(Dataset records)

-- Opening Marker --

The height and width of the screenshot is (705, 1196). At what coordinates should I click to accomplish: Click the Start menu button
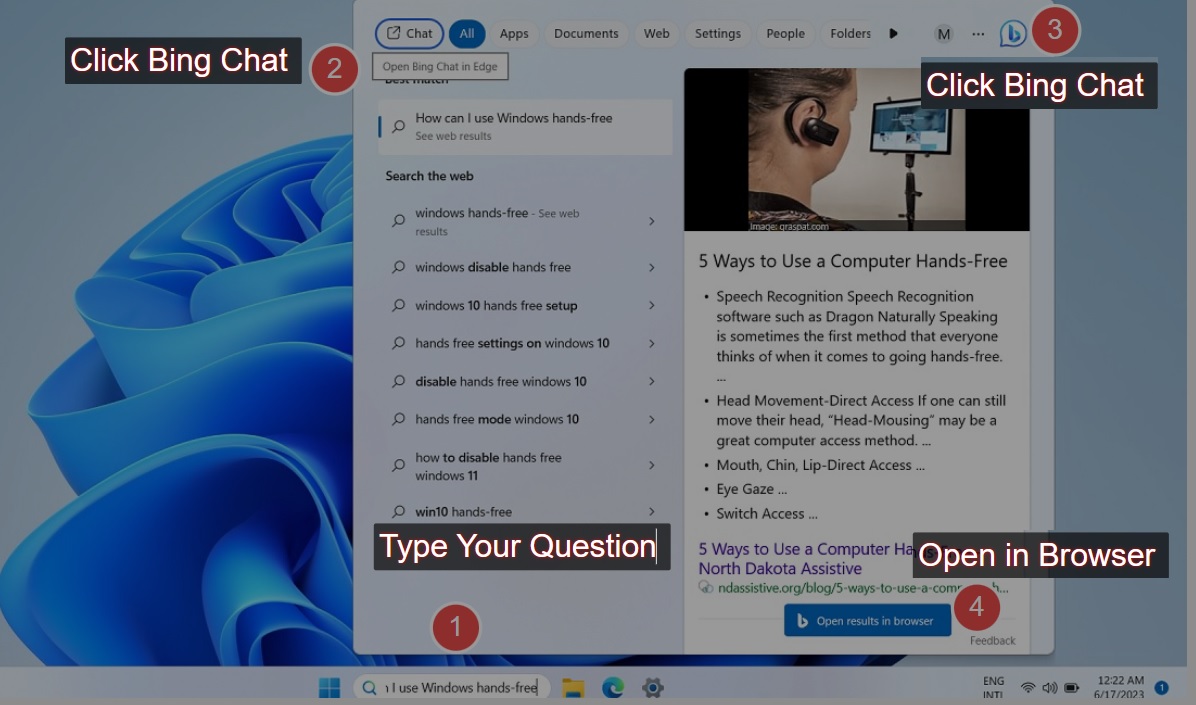[329, 688]
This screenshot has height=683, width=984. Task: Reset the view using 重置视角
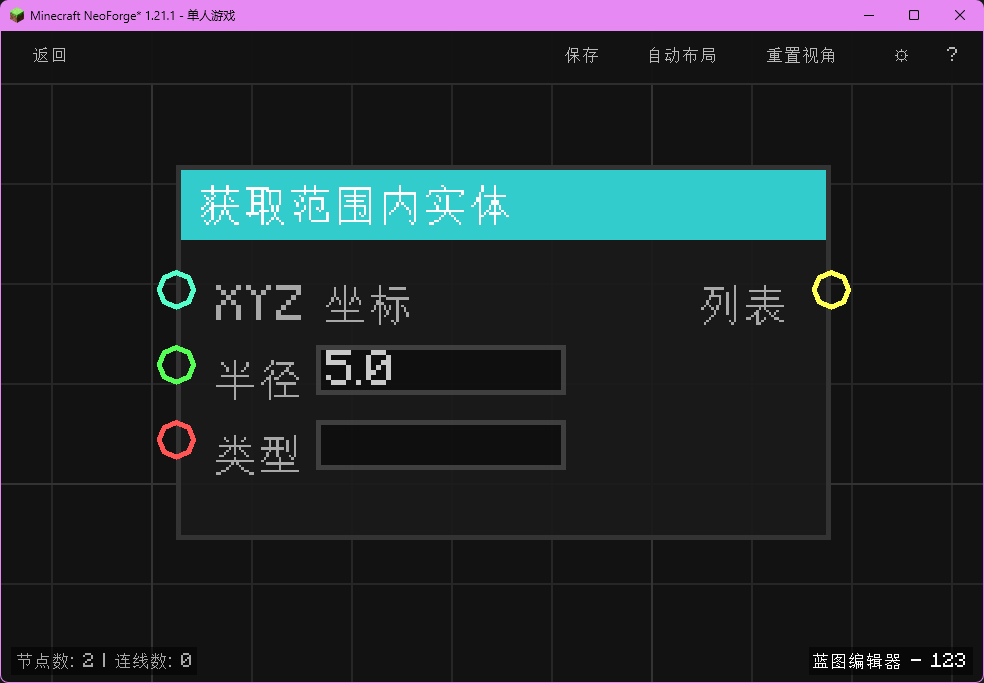tap(801, 56)
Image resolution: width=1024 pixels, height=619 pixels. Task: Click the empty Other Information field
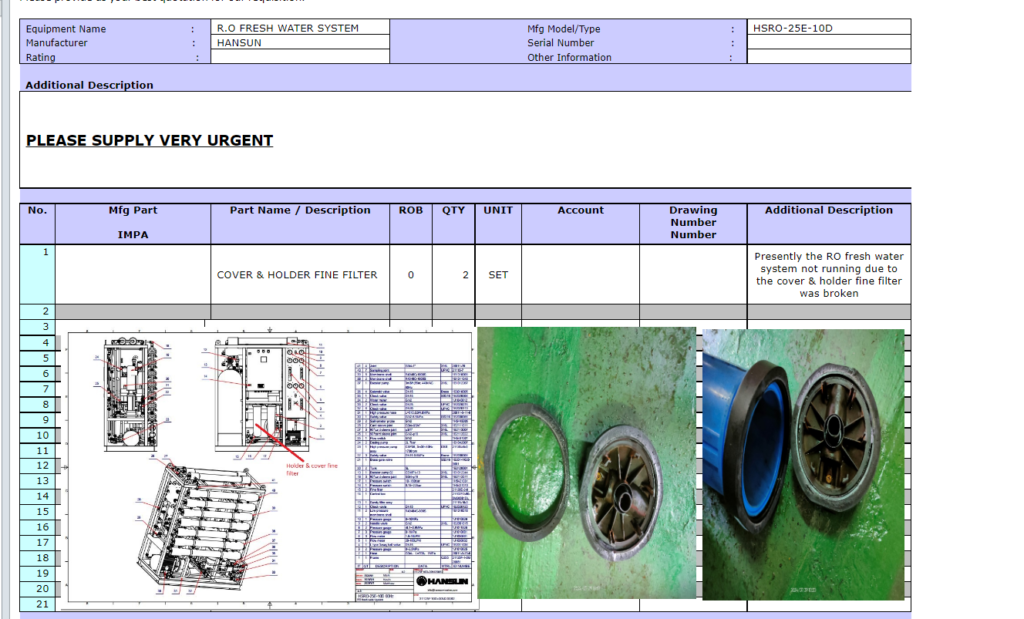click(829, 57)
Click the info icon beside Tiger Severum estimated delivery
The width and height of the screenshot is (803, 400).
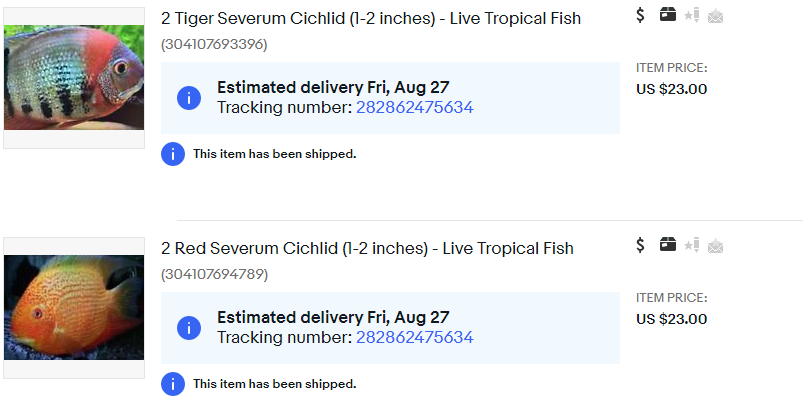(x=189, y=98)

-- Closing Marker --

» Try it
What is needed is a word-for-word copy of the lines from the one containing "The width and" through the final line of the records above, both included, with the pictures left out.

» Response area
The width and height of the screenshot is (803, 400).
(x=189, y=98)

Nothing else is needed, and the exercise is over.